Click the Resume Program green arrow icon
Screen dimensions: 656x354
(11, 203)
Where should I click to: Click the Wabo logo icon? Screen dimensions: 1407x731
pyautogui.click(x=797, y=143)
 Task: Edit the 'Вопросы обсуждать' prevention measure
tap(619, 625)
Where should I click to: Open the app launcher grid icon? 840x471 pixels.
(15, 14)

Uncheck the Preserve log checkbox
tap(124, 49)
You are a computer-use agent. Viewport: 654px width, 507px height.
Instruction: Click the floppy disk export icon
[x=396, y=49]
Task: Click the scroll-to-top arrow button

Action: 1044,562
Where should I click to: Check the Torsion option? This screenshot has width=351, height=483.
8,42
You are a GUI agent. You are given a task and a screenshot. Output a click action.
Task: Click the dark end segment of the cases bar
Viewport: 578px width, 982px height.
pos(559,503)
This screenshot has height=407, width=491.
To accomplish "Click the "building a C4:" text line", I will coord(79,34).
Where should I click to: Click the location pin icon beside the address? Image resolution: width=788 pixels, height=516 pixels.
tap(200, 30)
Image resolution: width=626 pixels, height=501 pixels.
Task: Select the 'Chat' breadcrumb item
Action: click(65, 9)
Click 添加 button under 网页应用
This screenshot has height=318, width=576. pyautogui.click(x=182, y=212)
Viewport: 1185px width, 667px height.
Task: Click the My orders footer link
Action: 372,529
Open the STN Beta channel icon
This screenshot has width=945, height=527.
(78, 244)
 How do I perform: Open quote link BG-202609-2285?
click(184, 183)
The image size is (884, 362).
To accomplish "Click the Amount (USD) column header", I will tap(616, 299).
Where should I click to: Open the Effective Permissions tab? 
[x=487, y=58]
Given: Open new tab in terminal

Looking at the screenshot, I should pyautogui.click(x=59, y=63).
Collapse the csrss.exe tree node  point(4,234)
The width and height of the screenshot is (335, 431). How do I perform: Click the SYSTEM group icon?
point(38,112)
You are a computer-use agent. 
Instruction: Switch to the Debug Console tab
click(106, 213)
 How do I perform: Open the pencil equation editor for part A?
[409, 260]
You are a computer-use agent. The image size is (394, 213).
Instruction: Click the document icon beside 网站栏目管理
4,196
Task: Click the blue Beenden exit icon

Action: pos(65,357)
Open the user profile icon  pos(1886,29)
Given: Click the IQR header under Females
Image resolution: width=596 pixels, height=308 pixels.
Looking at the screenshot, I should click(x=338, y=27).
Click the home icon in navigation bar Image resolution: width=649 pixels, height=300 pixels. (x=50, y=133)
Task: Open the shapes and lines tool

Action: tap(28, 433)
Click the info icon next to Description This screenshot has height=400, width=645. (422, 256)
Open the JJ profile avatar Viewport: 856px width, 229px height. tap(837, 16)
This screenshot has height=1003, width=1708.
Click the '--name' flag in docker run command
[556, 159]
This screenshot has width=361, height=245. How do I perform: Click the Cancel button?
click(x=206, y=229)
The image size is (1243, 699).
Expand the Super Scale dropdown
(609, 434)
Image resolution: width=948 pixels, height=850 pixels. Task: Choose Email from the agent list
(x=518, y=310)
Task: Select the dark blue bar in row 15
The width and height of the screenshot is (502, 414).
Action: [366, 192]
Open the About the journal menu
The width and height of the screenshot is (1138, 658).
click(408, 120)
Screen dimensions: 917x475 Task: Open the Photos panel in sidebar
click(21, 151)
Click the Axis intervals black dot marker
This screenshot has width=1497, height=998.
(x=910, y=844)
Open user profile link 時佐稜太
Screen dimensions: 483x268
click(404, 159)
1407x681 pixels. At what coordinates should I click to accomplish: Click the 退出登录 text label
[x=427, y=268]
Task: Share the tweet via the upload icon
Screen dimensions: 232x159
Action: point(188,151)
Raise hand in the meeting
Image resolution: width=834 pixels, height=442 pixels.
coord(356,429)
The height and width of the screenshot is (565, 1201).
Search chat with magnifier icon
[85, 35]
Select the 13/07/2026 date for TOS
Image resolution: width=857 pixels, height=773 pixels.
* * *
> [CONSIGNE]
Renvoyez telles quelles les lignes situées entre celle qui contient "Task: Click the scroll-to-top arrow button" et celle qui contient "Action: click(65, 9)", ces deux lignes comprises.

> [RÉPONSE COMPLÈTE]
Task: Click the scroll-to-top arrow button

Action: 1044,562
Where should I click to: Check the Torsion option? This screenshot has width=351, height=483.
8,42
You are a GUI agent. You are given a task and a screenshot. Output a click action.
Task: Click the dark end segment of the cases bar
Viewport: 578px width, 982px height.
pos(559,503)
This screenshot has height=407, width=491.
To accomplish "Click the "building a C4:" text line", I will coord(79,34).
Where should I click to: Click the location pin icon beside the address? Image resolution: width=788 pixels, height=516 pixels.
tap(200, 30)
Image resolution: width=626 pixels, height=501 pixels.
Task: Select the 'Chat' breadcrumb item
Action: click(65, 9)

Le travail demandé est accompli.